START Records for processing
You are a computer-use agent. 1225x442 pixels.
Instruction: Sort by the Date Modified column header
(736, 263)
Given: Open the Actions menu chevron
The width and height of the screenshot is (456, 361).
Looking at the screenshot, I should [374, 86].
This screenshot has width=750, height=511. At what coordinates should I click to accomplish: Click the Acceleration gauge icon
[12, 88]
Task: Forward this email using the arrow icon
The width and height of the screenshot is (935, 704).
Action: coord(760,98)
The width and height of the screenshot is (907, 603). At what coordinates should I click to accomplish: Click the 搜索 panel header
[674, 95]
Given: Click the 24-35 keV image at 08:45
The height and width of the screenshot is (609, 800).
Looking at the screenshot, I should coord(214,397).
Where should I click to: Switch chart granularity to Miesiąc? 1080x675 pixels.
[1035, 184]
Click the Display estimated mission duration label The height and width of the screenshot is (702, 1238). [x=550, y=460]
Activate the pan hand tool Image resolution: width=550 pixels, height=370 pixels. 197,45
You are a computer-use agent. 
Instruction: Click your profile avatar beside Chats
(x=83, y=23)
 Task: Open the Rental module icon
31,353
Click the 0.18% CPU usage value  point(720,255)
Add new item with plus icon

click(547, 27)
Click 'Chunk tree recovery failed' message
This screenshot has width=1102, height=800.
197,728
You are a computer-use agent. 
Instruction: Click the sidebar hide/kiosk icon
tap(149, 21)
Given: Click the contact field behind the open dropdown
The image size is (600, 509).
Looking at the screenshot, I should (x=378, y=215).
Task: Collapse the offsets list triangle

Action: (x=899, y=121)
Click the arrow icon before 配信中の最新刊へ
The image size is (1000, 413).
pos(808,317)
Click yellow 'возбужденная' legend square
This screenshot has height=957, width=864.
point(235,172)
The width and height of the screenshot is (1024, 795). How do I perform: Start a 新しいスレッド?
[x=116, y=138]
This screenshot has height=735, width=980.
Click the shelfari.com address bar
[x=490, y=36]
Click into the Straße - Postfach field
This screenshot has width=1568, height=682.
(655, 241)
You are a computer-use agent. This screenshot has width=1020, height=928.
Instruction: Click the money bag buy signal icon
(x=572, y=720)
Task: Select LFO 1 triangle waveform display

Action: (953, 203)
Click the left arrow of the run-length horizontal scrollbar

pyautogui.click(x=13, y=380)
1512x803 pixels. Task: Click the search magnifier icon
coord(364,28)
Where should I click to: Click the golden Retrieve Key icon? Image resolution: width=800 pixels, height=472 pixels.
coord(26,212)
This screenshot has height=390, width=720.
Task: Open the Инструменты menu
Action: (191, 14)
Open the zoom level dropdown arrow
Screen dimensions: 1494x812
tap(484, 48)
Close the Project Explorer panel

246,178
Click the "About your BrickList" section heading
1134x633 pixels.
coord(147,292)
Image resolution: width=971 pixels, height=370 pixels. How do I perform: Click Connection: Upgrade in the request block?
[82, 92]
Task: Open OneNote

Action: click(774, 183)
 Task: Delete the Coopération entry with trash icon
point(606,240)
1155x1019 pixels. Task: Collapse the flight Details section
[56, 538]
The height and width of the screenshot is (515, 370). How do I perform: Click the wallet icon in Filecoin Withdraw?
END Records for processing
## Task statement
Restate all of the material exactly.

## Exercise response
You are a computer-use agent. 1225x442 pixels.
Instruction: Sort by the Date Modified column header
(736, 263)
Given: Open the Actions menu chevron
The width and height of the screenshot is (456, 361).
Looking at the screenshot, I should [374, 86].
This screenshot has width=750, height=511. At what coordinates should I click to accomplish: Click the Acceleration gauge icon
[12, 88]
Task: Forward this email using the arrow icon
The width and height of the screenshot is (935, 704).
Action: coord(760,98)
The width and height of the screenshot is (907, 603). At what coordinates should I click to accomplish: Click the 搜索 panel header
[674, 95]
Given: Click the 24-35 keV image at 08:45
The height and width of the screenshot is (609, 800).
Looking at the screenshot, I should coord(214,397).
Where should I click to: Switch chart granularity to Miesiąc? 1080x675 pixels.
[1035, 184]
Click the Display estimated mission duration label The height and width of the screenshot is (702, 1238). [x=550, y=460]
Activate the pan hand tool Image resolution: width=550 pixels, height=370 pixels. 197,45
You are a computer-use agent. 
Instruction: Click your profile avatar beside Chats
(x=83, y=23)
 Task: Open the Rental module icon
31,353
Click the 0.18% CPU usage value  point(720,255)
Add new item with plus icon

click(547, 27)
Click 'Chunk tree recovery failed' message
This screenshot has width=1102, height=800.
197,728
You are a computer-use agent. 
Instruction: Click the sidebar hide/kiosk icon
tap(149, 21)
Given: Click the contact field behind the open dropdown
The image size is (600, 509).
Looking at the screenshot, I should (x=378, y=215).
Task: Collapse the offsets list triangle

Action: (x=899, y=121)
Click the arrow icon before 配信中の最新刊へ
The image size is (1000, 413).
pos(808,317)
Click yellow 'возбужденная' legend square
This screenshot has height=957, width=864.
point(235,172)
The width and height of the screenshot is (1024, 795). How do I perform: Start a 新しいスレッド?
[x=116, y=138]
This screenshot has height=735, width=980.
Click the shelfari.com address bar
[x=490, y=36]
Click into the Straße - Postfach field
This screenshot has width=1568, height=682.
(655, 241)
You are a computer-use agent. This screenshot has width=1020, height=928.
Instruction: Click the money bag buy signal icon
(x=572, y=720)
Task: Select LFO 1 triangle waveform display

Action: (953, 203)
Click the left arrow of the run-length horizontal scrollbar

pyautogui.click(x=13, y=380)
1512x803 pixels. Task: Click the search magnifier icon
coord(364,28)
Where should I click to: Click the golden Retrieve Key icon? Image resolution: width=800 pixels, height=472 pixels.
coord(26,212)
This screenshot has height=390, width=720.
Task: Open the Инструменты menu
Action: (191, 14)
Open the zoom level dropdown arrow
Screen dimensions: 1494x812
tap(484, 48)
Close the Project Explorer panel

246,178
Click the "About your BrickList" section heading
1134x633 pixels.
coord(147,292)
Image resolution: width=971 pixels, height=370 pixels. How do I perform: Click Connection: Upgrade in the request block?
[82, 92]
Task: Open OneNote

Action: click(774, 183)
 Task: Delete the Coopération entry with trash icon
point(606,240)
1155x1019 pixels. Task: Collapse the flight Details section
[56, 538]
The height and width of the screenshot is (515, 370). How do I perform: Click the wallet icon in Filecoin Withdraw?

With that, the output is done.